Une «bonne façon de bien vieillir» se trouve aussi dans ce que l’on nomme la «générativité». Elle consiste, explique le chercheur, à laisser des traces pour les générations suivantes, au travers «de ses enfants, des élèves ou étudiants que l’on a formés, des créations que l’on a réalisées, des entreprises que l’on a créées, etc. Bref, de tout ce qui donne du sens à la vie.»

Mourir en bonne santé
Se préoccuper de sa santé, se maintenir en bonne forme physique et cultiver les liens sociaux: ces attitudes semblent finalement plus efficaces que les pilules de jouvence éternelle que nous fait miroiter la médecine anti-âge. Les tests réalisés sur la DHEA, la testostérone et autres comprimés censés retarder les effets des ans ont révélé que, «dans les meilleurs des cas, ils n’étaient pas efficaces, mais qu’ils pouvaient aussi avoir des effets secondaires, parfois graves», souligne Christophe Büla.

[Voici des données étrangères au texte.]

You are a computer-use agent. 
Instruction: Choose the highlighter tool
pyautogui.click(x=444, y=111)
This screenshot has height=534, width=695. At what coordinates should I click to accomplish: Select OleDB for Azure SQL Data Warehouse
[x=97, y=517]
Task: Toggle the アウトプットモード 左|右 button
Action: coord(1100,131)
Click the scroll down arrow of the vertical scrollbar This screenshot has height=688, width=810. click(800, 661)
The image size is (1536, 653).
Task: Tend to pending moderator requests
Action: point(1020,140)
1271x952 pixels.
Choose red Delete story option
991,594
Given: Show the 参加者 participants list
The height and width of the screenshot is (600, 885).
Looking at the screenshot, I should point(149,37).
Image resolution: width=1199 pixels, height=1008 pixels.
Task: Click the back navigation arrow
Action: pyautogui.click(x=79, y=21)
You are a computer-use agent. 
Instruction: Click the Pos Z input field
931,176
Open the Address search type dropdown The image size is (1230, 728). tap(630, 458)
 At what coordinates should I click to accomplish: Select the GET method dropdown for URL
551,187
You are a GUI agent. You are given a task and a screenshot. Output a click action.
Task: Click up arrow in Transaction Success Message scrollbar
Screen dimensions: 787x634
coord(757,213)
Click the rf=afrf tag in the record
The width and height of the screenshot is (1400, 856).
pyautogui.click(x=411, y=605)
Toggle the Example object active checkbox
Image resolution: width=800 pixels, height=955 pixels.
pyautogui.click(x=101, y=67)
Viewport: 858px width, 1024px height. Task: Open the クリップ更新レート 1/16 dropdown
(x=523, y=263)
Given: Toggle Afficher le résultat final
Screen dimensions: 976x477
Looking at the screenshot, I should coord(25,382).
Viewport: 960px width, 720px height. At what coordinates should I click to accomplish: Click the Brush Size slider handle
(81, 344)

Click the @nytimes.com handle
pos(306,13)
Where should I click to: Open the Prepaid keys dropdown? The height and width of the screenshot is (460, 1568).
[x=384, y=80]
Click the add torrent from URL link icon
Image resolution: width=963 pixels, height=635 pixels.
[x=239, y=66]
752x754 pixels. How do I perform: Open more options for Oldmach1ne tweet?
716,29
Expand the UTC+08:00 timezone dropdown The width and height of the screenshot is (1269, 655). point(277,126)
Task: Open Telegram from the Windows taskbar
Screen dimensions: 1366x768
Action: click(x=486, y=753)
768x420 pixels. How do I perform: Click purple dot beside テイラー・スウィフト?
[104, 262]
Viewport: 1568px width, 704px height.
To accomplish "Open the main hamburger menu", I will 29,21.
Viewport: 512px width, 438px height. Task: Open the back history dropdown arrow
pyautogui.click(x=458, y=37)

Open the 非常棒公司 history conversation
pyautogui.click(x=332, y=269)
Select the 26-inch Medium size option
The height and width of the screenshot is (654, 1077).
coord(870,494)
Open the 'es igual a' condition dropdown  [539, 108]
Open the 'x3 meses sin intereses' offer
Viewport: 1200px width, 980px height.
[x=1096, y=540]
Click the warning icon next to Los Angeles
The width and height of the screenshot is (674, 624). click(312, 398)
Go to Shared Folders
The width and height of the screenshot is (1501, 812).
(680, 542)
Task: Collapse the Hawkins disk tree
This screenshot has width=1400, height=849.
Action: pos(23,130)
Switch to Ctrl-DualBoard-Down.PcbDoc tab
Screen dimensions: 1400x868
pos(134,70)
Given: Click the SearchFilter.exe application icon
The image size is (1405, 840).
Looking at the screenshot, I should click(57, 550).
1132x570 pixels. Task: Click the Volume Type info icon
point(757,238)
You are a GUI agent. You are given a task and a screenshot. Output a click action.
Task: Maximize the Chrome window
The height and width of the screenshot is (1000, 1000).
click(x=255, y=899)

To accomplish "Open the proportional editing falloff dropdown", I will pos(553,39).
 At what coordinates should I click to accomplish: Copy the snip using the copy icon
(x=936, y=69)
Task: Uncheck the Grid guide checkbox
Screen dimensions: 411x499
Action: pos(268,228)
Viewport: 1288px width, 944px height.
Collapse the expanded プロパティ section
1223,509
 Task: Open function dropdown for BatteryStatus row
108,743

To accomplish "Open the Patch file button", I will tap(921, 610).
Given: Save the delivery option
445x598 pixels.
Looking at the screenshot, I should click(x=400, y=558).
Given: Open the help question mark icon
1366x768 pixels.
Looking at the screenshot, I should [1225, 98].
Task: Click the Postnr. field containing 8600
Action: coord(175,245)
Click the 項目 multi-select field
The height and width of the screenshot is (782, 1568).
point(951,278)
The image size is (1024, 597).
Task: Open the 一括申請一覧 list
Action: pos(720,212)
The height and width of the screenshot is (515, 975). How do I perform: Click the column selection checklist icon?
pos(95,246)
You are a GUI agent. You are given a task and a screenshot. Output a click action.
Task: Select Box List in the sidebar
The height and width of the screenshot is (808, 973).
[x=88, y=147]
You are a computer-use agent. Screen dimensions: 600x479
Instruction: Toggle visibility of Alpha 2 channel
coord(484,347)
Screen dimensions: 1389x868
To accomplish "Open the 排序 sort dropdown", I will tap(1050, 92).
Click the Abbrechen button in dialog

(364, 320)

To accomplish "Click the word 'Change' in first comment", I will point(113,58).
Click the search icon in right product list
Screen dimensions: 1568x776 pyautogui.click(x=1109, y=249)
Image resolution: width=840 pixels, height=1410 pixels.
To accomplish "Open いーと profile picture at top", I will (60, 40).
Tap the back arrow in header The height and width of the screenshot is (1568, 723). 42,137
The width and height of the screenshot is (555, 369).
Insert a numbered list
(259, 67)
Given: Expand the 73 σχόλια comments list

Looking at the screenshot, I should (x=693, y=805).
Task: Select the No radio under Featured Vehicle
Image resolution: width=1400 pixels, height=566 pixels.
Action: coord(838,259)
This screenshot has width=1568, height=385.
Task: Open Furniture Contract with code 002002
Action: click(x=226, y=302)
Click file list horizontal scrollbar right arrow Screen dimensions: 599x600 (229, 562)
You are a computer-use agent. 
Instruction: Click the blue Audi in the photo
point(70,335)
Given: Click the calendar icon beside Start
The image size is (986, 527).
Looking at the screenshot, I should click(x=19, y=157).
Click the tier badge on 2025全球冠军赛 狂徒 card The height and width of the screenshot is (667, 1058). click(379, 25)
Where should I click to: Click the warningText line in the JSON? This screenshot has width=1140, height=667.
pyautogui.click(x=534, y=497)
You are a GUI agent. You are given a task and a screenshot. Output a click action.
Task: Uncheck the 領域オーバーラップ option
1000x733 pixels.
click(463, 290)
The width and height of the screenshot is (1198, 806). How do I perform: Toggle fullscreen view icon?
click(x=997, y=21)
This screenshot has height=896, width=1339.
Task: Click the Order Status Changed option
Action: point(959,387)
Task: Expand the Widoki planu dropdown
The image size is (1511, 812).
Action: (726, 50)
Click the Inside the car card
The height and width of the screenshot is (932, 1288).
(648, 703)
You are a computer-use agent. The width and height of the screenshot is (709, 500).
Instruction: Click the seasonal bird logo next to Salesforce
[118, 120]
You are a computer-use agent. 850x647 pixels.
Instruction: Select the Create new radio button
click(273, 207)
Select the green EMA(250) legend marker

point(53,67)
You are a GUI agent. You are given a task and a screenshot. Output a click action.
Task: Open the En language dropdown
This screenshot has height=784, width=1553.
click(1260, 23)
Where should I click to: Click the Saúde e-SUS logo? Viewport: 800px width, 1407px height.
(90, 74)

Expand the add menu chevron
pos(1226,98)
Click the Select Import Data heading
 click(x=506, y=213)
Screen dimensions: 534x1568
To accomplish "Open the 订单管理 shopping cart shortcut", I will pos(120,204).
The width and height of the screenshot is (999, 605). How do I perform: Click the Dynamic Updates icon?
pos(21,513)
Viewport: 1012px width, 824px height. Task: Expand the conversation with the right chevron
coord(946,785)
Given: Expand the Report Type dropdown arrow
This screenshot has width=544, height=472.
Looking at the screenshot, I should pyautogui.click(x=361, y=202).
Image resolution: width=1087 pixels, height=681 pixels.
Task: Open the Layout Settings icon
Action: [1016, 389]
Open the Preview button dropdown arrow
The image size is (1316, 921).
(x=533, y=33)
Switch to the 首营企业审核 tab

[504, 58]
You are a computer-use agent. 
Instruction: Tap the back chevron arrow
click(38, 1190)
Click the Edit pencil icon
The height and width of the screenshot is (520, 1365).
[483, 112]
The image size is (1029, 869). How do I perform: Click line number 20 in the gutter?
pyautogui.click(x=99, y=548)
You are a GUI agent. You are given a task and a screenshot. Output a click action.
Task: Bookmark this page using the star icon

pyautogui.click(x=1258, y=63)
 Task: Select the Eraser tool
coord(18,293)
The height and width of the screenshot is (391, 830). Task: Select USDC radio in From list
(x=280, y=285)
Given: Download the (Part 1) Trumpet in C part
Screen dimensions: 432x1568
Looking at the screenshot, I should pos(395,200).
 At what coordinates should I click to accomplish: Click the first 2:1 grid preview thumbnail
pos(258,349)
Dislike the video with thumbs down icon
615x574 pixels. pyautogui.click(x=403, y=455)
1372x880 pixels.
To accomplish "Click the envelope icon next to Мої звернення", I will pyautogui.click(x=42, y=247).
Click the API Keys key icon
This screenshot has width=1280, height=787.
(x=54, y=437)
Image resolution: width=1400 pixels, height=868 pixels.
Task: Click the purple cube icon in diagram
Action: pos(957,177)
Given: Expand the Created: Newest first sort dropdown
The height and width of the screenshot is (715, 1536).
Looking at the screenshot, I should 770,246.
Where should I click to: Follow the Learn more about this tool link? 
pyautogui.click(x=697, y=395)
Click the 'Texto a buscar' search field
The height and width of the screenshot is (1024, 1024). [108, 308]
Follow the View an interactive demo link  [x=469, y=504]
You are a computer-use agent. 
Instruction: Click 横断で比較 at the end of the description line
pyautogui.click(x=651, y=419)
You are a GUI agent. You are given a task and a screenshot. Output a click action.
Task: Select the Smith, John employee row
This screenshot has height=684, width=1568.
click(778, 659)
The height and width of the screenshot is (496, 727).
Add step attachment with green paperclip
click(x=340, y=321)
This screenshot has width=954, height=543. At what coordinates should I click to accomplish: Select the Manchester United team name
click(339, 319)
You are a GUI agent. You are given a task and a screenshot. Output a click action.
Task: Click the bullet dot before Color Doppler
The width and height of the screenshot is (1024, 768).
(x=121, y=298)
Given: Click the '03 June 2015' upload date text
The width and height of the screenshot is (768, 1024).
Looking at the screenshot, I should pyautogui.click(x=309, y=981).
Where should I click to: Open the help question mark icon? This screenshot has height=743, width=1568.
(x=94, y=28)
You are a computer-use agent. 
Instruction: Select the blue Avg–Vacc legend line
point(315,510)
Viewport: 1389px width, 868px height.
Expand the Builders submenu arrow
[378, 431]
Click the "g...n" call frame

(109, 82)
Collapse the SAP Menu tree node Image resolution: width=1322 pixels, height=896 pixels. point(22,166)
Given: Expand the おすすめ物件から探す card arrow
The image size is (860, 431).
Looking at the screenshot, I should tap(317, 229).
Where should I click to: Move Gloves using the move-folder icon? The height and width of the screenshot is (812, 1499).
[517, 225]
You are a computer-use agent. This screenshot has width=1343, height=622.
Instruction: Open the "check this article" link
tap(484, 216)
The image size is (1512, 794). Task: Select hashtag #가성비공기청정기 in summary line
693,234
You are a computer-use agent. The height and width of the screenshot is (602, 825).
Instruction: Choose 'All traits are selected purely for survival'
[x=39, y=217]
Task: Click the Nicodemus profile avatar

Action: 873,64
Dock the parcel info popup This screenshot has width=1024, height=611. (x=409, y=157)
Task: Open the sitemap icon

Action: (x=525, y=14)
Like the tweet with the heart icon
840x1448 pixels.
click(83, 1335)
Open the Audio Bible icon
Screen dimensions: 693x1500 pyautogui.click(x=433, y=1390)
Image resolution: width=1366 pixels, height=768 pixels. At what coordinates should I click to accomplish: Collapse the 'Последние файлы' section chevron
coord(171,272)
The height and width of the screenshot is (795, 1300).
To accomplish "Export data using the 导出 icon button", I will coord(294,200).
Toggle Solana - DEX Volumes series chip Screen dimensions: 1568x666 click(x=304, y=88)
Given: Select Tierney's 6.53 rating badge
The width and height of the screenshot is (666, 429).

Les spécialistes du vieillissement visent un tout autre idéal. Celui de nous permettre «de mourir tard d’une maladie se déclarant quelques heures avant le décès», comme l’a écrit Fred Paccaud, directeur de l’Institut universitaire de médecine sociale et préventive du CHUV, dans Le Temps. En d’autres termes, «de mourir en bonne santé», renchérit Christophe Büla. On ne peut que leur souhaiter une belle réussite dans leur quête.

Dalaï-Lama. Le chef spirituel des Tibétains a parlé du vieillissement et de la mort à l’UNIL, le 15 avril 2013. © David Prêtre / Strates
Dalaï-Lama. Le chef spirituel des Tibétains a parlé du vieillissement et de la mort à l’UNIL, le 15 avril 2013. © David Prêtre / Strates

La chaleur humaine contre le poids des années

Le 15 avril 2013, le Dalaï-Lama s’est exprimé sur le vieillissement, à l’occasion d’un dialogue public avec les chercheurs de l’Université de Lausanne. Comment bien vieillir alors que nos forces déclinent? «En général, une personne dont l’esprit est sain possède une meilleure santé. Je ne parle pas seulement des connaissances qu’elle a, mais surtout de sa chaleur humaine. Se préoccuper du bien-être d’autrui crée automatiquement un calme intérieur», a indiqué le chef spirituel des Tibétains, âgé de 78 ans. Il a encouragé les scientifiques à mener des recherches sur le lien entre «la paix intérieure et le vieillissement». Le dalaï-lama a insisté sur l’idée d’affûter son esprit dès l’enfance grâce à la méditation et à l’exercice du débat.

Rappelant que nous sommes «des animaux sociaux», Tenzin Gyatso estime qu’un entourage amical contribue à réduire la dégénérescence provoquée par l’âge. Le sentiment d’affection, qui dépasse les mots, permet selon lui d’entrer en contact avec une personne atteinte de démence sénile.